Top space facts from the Space in 30 Seconds team

Top space facts from the Space in 30 Seconds team

2nd June 2014 < Back

The team behind Space in 30 Seconds share their top 10 spectacular space facts!

1) The Universe is 13,700 million years old

2) Scientists who study the Universe believe in a theory called the Big Bang to explain how the Universe was formed. The Big Bang wasn’t an explosion. It was an unbelievably sudden expansion out of a single point.

3) The universe is still expanding! And it is speeding up all the time.

4) Within 3 seconds of the Big Bang, the three simplest elements had formed: hydrogen, helium and lithium. The earliest stars formed between 50 and 150 million years later, followed by galaxies. Around 9 billion years after the Big Bang, the Solar System and Earth were created.

5) The universe is so huge that special units of measurement are needed; these are called light years. 1 light year is 6 trillion miles away!

6) Stars are formed from huge clouds of dust and gas called nebulae. The closest nebula to Earth is 1,340 light years away (141,000,000,000,000 miles!).

7) Stars vary in size, temperature and how bright they appear from Earth. The Sun is a pretty average-sized star. Some are smaller; others are far larger. Betelgeuse (betel-jooz), in the Orion constellation, is a gigantic star. If Betelgeuse replaced our Sun, its outer surface would extend out as far as the orbit of Jupiter!

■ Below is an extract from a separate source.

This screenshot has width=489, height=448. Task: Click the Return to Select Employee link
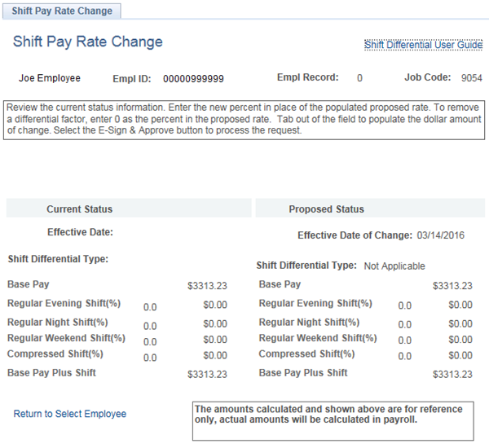click(70, 414)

8) Mercury is the closest planet to the Sun and is the smallest planet in our Solar System. Mercury’s orbit around the Sun takes just 88 Earth days to complete so its year is a quarter of the length of Earth’s.

9) Earth lies an average of 149,597,870.7 km (92,955,807 miles) from the Sun. Surrounding the planet, and protecting it from many of the Sun’s harmful rays, is the Earth’s atmosphere. The atmosphere keeps Earth’s surface warm and enables life to function.

10) To view space from Earth we use a telescope sent out into space but the image can take many millions or billions of years to travel from distant stars and galaxies to Earth. This means that the view we get of a distant object is a history lesson. It shows the object as it was millions or billions of years earlier.